In this post, I am going to discuss the evidence from a study on win dispersion and performance persistence in the four North American Major Leagues (NAMLs) that Morten and I published recently in Sport, Business, Management: An International Journal (vol 13 no. 5, 2023). Our dataset covered the four NAMLs – MLB (baseball), NFL (American football), NBA (basketball) and NHL (ice hockey) – seven different competitive balance metrics, and 60 seasons, 1960 – 2019 (thereby avoiding the impact of the Covid pandemic). In this post I am only focusing on the ASD* measure of win dispersion, the SRCC measure of performance persistence, and the correlation between these measures to test whether or not win dispersion and performance persistence move together in the same direction. I have reported these three measures as 10-year averages in order to identify possible trends over time. It is agreed that the ASD* metric provides better comparability of win dispersion between leagues with very different lengths of game schedules in the regular season. At one extreme the MLB has a 162-game schedule whereas for most of the period the NFL had a 16-game regular season schedule (recently increased to 17 games). The ASD* uses the actual standard deviation of team win percentages relative to the theoretical standard deviation of a perfectly dominated league with the same number of teams and games in which every team loses against the teams ranked above it so the top team wins every game, the second best team only loses against the top team, the 3^rd-placed team only loses against the top two and so on. (Formally, this is called a “cascade” distribution.) The SRCC measure of performance persistence is just the Spearman rank correlation coefficient of league standings in two consecutive seasons.

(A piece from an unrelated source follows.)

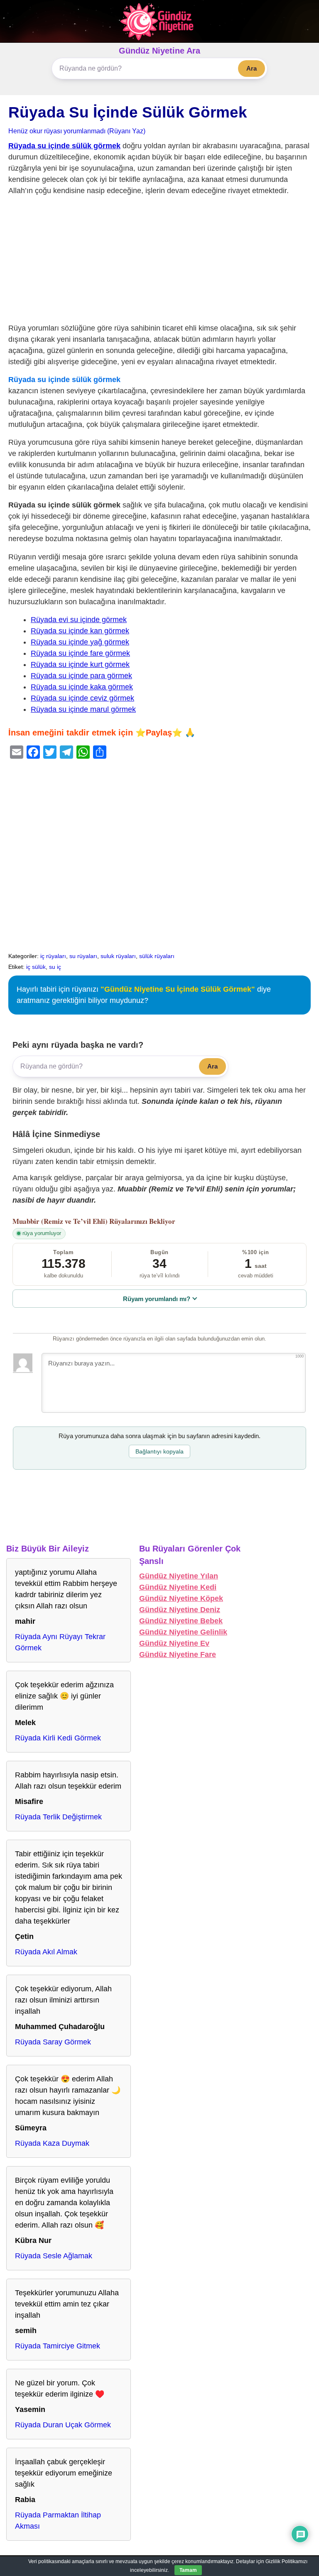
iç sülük (36, 966)
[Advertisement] (159, 261)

One important contextual change in most leagues since the 1960s has been the move away from a very restricted player labour market in which a player’s current team had priority in retaining a player. Instead player labour markets have become a very competitive auction-type market in which players have the right to move to another team at the end of their current contract (what is known as “free agency”). The NAML’s led the way in pro team sports in introducing some form of free agency in the 1970s/80s. European leagues lagged behind until the Bosman ruling in 1995 which effectively created free agency by abolishing transfer fees for out-of-contract players. So in some ways it should be expected that the general trend in the NAMLs has been towards greater competitive imbalance as the big-market teams have taken advantage of free agency to acquire the best players. However, there has been another general tendency with leagues becoming much more interventionist by introducing regulatory mechanisms especially salary caps which, in part, has been motivated by an attempt to offset the potential negative effect on competitive balance of free agency. Which effect has been stronger? Let’s look at the numbers.

Table 1 below reports the 10-year averages for win dispersion for the four NAMLs. Broadly speaking, the pattern in win dispersion in the NAMLs over the last 60 years has been for win dispersion to decrease from the 1960s though to the 1990s (i.e. improved competitive balance) but for win dispersion to increase since the 1990s (i.e. reduced competitive balance). Both the MLB and NFL follow this pattern, suggesting that the league intervention effect may have initially dominated the free agency effect but in recent years the resource-richer teams may have adapted to the more regulated environment and found other ways to exert their financial advantage (while remaining compliant with league regulations) such as higher expenditures on technology and data analytics. I used to argue that the Oakland A’s and the Moneyball phenomenon is an example of data analytics being used as a “David” strategy for resource-poorer teams to compete more effectively. And it is true that in the early days of sports analytics it was often the resource-poorer teams that led the way in operationalising data analytics as a source of competitive advantage. But these days most teams recognise the potential gains from analytics and some very resource-rich teams are investing heavily in data analytics.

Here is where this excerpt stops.